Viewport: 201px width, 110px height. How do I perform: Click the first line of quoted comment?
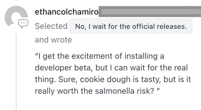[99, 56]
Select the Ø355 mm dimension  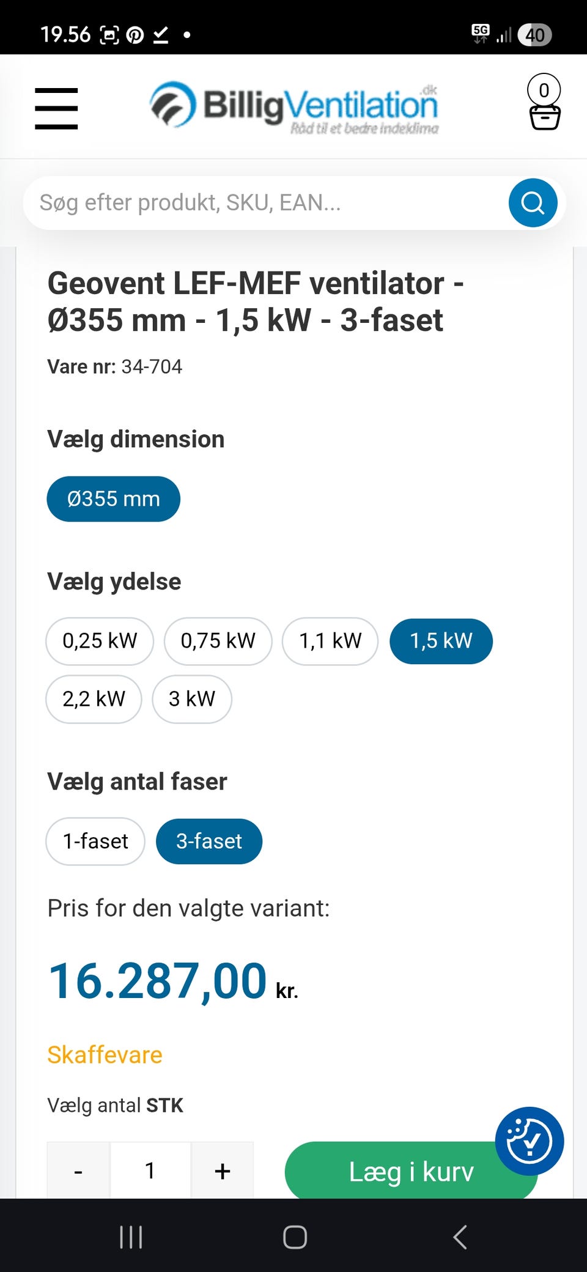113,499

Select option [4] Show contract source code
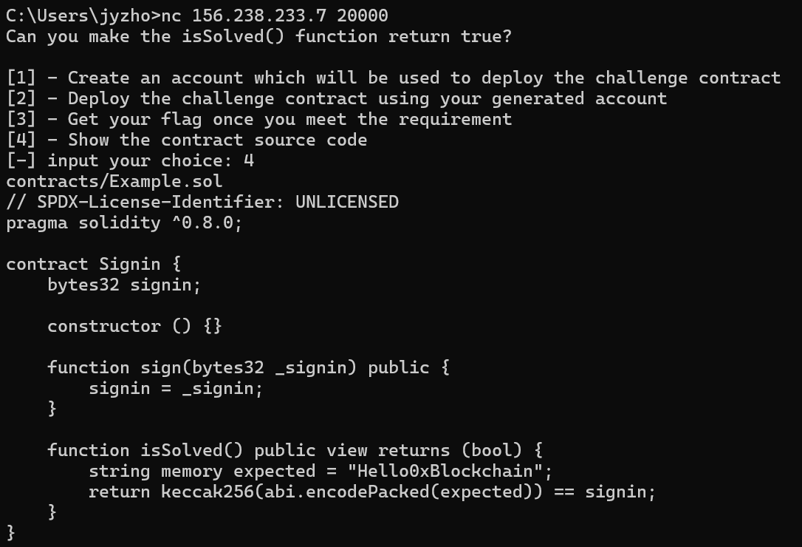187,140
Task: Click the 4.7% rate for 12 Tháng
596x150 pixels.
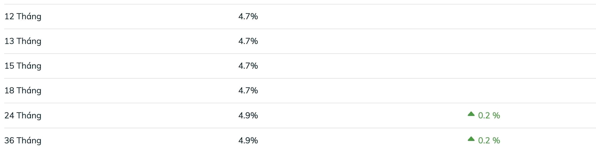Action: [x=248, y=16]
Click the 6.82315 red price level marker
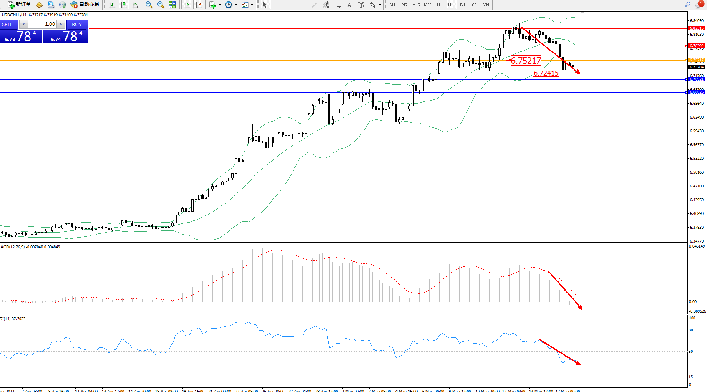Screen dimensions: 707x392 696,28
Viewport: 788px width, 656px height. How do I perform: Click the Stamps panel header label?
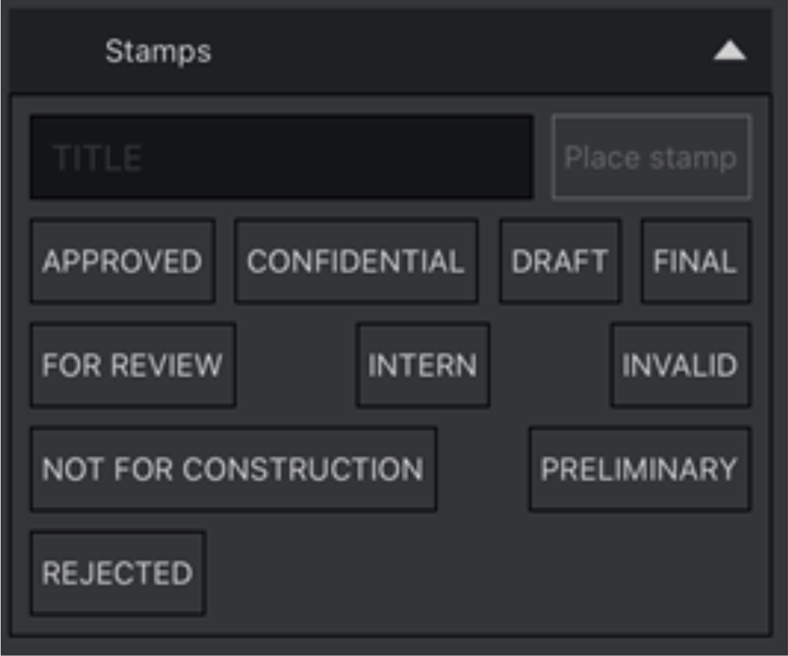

_What is required_
Set down exactly, and only, the lines from the one holding "Click the 6.82315 red price level marker" to the end of the records above, leaving every picture out.

_Your response_
Click the 6.82315 red price level marker
Screen dimensions: 707x392 696,28
Viewport: 788px width, 656px height. How do I perform: Click the Stamps panel header label?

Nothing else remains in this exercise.